Instructions for the task » Once the line containing "[menuitem] (193, 25)" is found in the records below, return it and each following line exactly, up to and including the line containing "Futsal (713, 2465)", and nothing else.

Record set »
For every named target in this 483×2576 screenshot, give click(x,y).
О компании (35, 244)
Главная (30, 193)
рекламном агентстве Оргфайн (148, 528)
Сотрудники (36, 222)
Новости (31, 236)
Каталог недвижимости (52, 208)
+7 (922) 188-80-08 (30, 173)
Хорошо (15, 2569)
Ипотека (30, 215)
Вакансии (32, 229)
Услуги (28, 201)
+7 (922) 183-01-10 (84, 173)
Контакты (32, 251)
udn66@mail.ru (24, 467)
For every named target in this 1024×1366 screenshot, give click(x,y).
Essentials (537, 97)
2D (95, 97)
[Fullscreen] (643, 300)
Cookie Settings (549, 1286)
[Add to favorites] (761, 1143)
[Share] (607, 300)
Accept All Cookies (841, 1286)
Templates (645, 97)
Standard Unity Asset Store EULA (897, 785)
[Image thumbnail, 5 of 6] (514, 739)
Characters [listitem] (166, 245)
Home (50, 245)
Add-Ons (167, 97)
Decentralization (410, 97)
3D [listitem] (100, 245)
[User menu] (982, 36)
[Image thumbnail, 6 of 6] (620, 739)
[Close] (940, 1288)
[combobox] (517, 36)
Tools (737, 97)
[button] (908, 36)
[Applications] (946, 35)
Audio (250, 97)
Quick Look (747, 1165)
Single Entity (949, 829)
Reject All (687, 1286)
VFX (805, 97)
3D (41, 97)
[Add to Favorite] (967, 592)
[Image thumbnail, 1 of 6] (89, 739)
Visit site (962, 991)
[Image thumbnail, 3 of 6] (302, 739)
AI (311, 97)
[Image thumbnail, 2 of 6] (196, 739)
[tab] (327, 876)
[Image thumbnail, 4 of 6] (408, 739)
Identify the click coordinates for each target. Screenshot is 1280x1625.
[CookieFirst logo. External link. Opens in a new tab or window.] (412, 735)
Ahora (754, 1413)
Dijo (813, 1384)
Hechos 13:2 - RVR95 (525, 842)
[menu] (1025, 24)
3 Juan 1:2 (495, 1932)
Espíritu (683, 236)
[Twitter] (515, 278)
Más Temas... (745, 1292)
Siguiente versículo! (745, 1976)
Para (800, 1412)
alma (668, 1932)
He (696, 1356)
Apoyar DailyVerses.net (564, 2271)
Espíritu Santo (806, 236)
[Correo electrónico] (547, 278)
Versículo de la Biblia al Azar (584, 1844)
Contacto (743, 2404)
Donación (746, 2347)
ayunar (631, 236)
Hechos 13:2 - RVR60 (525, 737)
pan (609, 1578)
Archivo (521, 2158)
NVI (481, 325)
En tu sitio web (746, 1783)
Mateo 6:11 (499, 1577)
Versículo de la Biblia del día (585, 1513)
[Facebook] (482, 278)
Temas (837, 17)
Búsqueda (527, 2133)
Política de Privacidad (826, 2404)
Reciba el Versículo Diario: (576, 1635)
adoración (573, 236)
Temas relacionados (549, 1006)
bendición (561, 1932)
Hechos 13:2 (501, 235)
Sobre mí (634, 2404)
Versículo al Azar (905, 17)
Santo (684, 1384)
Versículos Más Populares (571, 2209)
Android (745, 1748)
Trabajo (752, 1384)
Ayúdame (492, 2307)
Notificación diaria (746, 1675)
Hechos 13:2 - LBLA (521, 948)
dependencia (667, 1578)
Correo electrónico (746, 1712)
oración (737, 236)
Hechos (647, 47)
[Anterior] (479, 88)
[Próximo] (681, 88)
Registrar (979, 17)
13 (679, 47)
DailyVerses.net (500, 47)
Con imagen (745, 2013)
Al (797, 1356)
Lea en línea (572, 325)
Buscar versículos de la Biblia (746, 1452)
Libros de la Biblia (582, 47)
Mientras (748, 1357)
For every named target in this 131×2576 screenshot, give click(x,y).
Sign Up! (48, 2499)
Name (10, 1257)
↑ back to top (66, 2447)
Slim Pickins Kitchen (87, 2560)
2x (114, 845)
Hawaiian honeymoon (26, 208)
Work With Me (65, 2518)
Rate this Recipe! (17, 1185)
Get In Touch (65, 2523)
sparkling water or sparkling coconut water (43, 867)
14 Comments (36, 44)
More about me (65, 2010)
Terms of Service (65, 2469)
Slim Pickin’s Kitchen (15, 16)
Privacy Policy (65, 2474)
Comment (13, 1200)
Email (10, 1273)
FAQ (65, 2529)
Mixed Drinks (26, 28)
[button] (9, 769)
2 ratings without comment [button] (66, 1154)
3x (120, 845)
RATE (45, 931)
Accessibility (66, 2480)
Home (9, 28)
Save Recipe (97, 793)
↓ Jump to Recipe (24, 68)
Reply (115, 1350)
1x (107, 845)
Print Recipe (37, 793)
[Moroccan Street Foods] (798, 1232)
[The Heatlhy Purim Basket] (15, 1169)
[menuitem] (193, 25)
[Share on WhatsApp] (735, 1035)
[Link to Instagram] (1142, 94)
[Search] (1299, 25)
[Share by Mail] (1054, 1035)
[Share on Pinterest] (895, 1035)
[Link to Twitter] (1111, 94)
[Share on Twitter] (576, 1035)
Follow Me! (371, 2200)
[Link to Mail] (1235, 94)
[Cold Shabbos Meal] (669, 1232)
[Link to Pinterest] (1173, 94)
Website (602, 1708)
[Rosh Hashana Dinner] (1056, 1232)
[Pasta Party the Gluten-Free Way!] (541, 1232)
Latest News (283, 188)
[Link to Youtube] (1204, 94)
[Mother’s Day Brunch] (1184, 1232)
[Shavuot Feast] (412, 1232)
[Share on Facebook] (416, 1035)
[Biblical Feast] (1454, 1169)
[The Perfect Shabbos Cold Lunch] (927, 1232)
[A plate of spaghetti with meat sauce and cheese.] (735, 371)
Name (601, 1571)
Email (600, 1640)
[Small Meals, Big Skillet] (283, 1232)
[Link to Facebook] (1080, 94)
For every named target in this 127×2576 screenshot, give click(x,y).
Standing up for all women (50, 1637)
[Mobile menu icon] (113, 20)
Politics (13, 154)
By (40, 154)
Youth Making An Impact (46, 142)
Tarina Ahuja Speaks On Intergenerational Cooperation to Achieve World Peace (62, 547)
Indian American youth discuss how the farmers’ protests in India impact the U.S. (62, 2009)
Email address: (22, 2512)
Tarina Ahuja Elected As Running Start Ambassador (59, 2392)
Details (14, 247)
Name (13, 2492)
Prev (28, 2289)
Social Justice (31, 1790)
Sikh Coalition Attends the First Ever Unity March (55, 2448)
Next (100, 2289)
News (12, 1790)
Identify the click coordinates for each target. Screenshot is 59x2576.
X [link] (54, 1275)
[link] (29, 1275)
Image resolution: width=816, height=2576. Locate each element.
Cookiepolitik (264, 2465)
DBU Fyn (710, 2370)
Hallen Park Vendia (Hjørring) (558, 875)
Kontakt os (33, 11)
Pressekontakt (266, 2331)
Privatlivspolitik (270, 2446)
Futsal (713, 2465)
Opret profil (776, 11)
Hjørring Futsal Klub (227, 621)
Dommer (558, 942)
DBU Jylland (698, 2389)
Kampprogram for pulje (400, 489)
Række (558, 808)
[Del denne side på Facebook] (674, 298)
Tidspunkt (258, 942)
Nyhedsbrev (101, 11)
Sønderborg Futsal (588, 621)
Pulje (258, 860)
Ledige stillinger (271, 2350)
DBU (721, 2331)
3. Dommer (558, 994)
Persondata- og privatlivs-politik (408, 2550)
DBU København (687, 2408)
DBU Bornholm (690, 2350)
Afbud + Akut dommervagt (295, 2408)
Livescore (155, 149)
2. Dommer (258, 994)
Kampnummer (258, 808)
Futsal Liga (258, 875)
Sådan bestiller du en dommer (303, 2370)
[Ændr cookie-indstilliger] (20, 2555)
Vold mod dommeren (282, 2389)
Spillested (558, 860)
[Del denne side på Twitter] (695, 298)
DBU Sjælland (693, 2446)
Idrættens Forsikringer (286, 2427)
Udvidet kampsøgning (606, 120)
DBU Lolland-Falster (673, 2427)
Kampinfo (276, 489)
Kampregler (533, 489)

Expected answer »
[menuitem] (193, 25)
[Share on WhatsApp] (735, 1035)
[Link to Instagram] (1142, 94)
[Search] (1299, 25)
[Share by Mail] (1054, 1035)
[Share on Pinterest] (895, 1035)
[Link to Twitter] (1111, 94)
[Share on Twitter] (576, 1035)
Follow Me! (371, 2200)
[Link to Mail] (1235, 94)
[Cold Shabbos Meal] (669, 1232)
[Link to Pinterest] (1173, 94)
Website (602, 1708)
[Rosh Hashana Dinner] (1056, 1232)
[Pasta Party the Gluten-Free Way!] (541, 1232)
Latest News (283, 188)
[Link to Youtube] (1204, 94)
[Mother’s Day Brunch] (1184, 1232)
[Shavuot Feast] (412, 1232)
[Share on Facebook] (416, 1035)
[Biblical Feast] (1454, 1169)
[The Perfect Shabbos Cold Lunch] (927, 1232)
[A plate of spaghetti with meat sauce and cheese.] (735, 371)
Name (601, 1571)
Email (600, 1640)
[Small Meals, Big Skillet] (283, 1232)
[Link to Facebook] (1080, 94)
For every named target in this 127×2576 screenshot, give click(x,y).
Standing up for all women (50, 1637)
[Mobile menu icon] (113, 20)
Politics (13, 154)
By (40, 154)
Youth Making An Impact (46, 142)
Tarina Ahuja Speaks On Intergenerational Cooperation to Achieve World Peace (62, 547)
Indian American youth discuss how the farmers’ protests in India impact the U.S. (62, 2009)
Email address: (22, 2512)
Tarina Ahuja Elected As Running Start Ambassador (59, 2392)
Details (14, 247)
Name (13, 2492)
Prev (28, 2289)
Social Justice (31, 1790)
Sikh Coalition Attends the First Ever Unity March (55, 2448)
Next (100, 2289)
News (12, 1790)
Identify the click coordinates for each target. Screenshot is 59x2576.
X [link] (54, 1275)
[link] (29, 1275)
Image resolution: width=816, height=2576. Locate each element.
Cookiepolitik (264, 2465)
DBU Fyn (710, 2370)
Hallen Park Vendia (Hjørring) (558, 875)
Kontakt os (33, 11)
Pressekontakt (266, 2331)
Privatlivspolitik (270, 2446)
Futsal (713, 2465)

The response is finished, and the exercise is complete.